Active comfort system
Inspired by this vision of active comfort control, DCA has been exploring ways that we might provide passengers with the ability to interactively change the physical characteristics of their seat cushion to control the firmness of the cushion support. Making this an adjustable feature allows each person to adjust the seat to suit their physical needs, and to do so dynamically as these needs change through their journey.
The resulting patent pending ‘Active Comfort System’ controls the cushion firmness experienced by the passenger via a variable tension fabric membrane positioned between two distinct cushioning layers, each designed to offer a different level of compliance, using a combination of springs, foam or non-woven materials. The tensioning system may be manually actuated or automated to adjust the tension in the membrane, thereby varying the degree to which the lower cushioning layer contributes to the seat cushion softness. Using the interaction of the tension membrane with this dual cushioning setup, each person can set the cushion firmness and compliance to suit their instantaneous preference.
We believe that the ‘Active Comfort System’ goes a long way to solving the comfort conundrum. One of the many advantages of active seat comfort control is the ability to adjust the feel of the seat over time. At the start of a journey, the seat cushion can be soft and pliable. Then, as the journey progresses and perhaps tiredness sets in, the seat cushion can be made firmer and more supportive.
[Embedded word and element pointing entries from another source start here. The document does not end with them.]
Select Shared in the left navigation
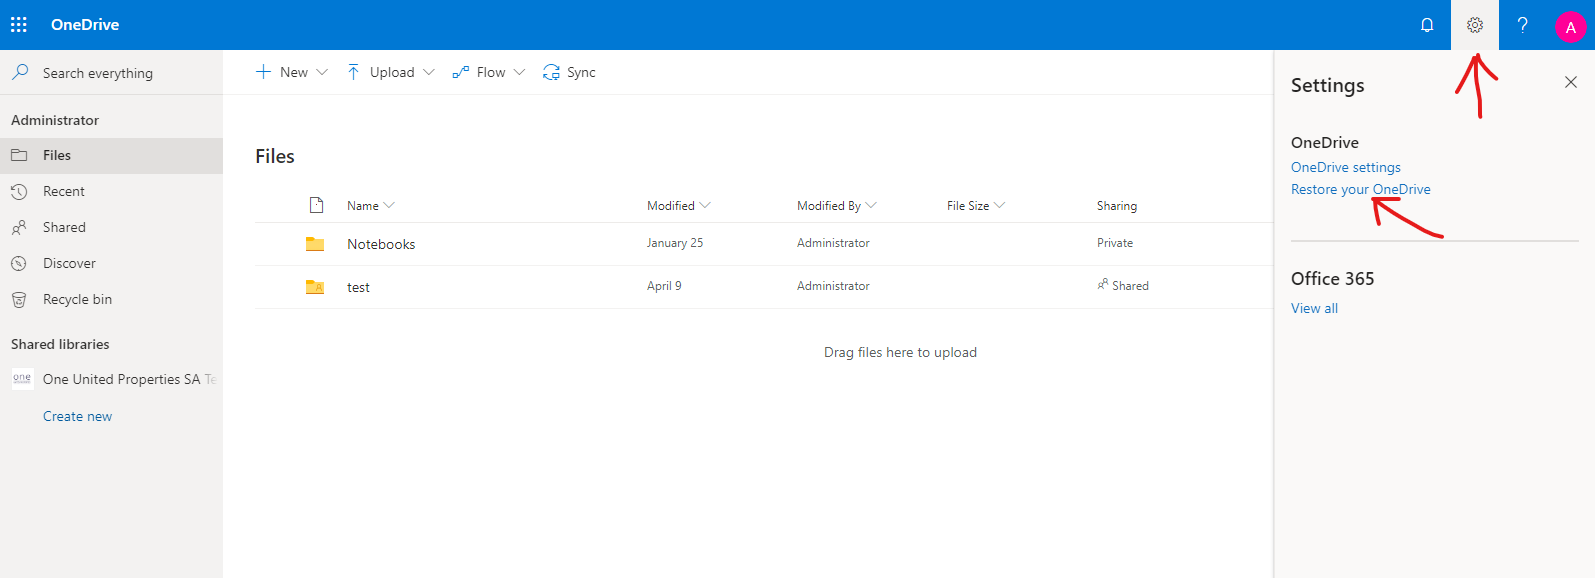coord(64,227)
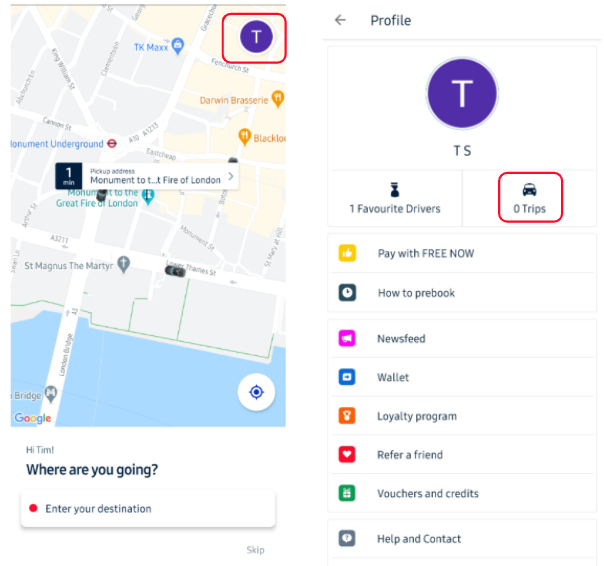Viewport: 604px width, 566px height.
Task: Open Help and Contact menu entry
Action: click(x=462, y=539)
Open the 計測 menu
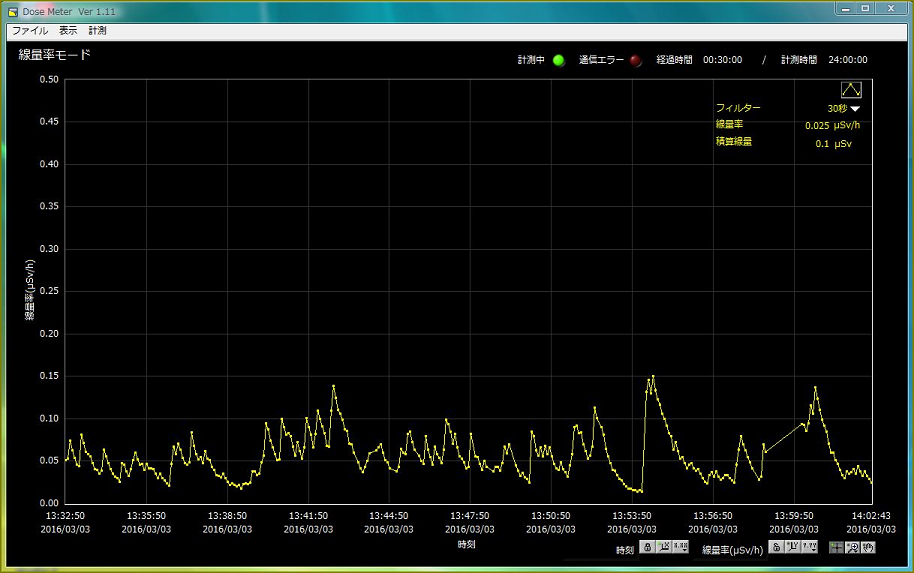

Placing this level of control into the hands of the user means that we can cater for their individual and changing requirements, both physical and psychological.
We presented a proof of principle demonstrator of the system at the Rail Interiors Show in Prague in October 2023 to a very positive reception and it has been short listed for the Technological Innovation of the Year Award at the RedCabin Railway Interior Innovation Summit hosted by OEBB in Vienna.